Fin stepped closer until he loomed over the boy. “I ken ye’re lyin’, lad,” he said. “Ye can either tell me who put ye up tae it or ye’re goin’ tae find yerself swingin’ at the end of a rope.”
The boy licked his lips nervously and still refused to meet Fin’s eyes. “I – I don’t know anything, sir. Please, I don’t know anything.”
“Enough!” Fin roared.
Fin slammed his fist down on the table, making the goblets he’d been polishing tumble over. They rolled off the table and hit the ground with a resounding clatter that echoed around the hall.
“Ye’re lyin’. I can see it in yer eyes,” Fin growled. “I’ll give ye this one last chance tae tell me the truth.”

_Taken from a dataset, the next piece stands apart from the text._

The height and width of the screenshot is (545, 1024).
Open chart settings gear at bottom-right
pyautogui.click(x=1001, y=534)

He shook his head, “Sir I–”
He reached out and grabbed Marcus by the back of the neck and stared down into his eyes, letting the full weight of his looming presence sink in. The cupbearer just stared back at him, wide-eyed, lips quavering, his entire body trembling. Disgusted, Fin pushed the young man over to Hollis, who snatched him up by the back of the neck as Fin had.

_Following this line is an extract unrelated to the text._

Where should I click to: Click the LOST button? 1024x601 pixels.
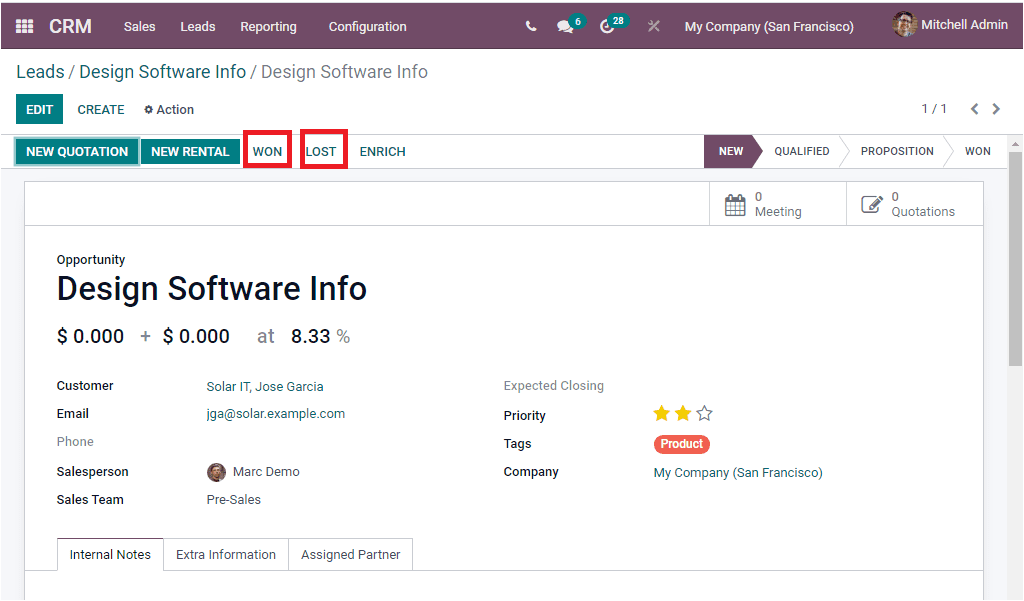coord(323,151)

“Take ‘im out of ‘ere,” Fin growled. “Put ‘em in the keep’s dark cells ‘til we can figure out whether we want tae ‘ang ‘im or cut ‘is bleedin’ ‘ead off.”
The boy squeaked as Hollis heled him fast, but said nothing. Fin called out for a pair of the Duke’s personal guards to come in and take the boy to the cells. As they waited, Fin glared hard at him, and Marcus turned away, refusing to meet his eyes. The guards took him by the arms and started to escort him away.
“Last chance tae save yer life, Marcus,” Fin called after them. “Who put ye up tae poisonin’ the Duke?
He shook his head and remained silent. Not even the threat of death was enough to make the boy speak. That told Fin whoever had threatened him had threatened to take more than just his life – perhaps the lives of his loved ones. And the boy knew whoever had put him up to it well enough to know that he could make good on his threat too.
“Ye’re nae actually goin’ tae have the lad executed are ye?” Hollis asked.
Fin chuckled. “Nay. But it’ll be good for ‘im tae think so for a while,” he replied. “Maybe a night in the dark cells’ll loosen the lad’s tongue.”
“I don’t know about that one,” Hollis observed. “He’s terrified of somethin’, and it ain’t us. Or at least, there’s somethin’ that terrifies ‘im more than us.”
Fin nodded. “Aye. Had the same thought.”
There was definitely something going on. Some bigger plan in motion, and it involved somebody that was truly frightening. At least to Marcus. It was intriguing and a good start. But nowhere near good enough. At least he had a direction to begin running in, though. He thought it was better than nothing.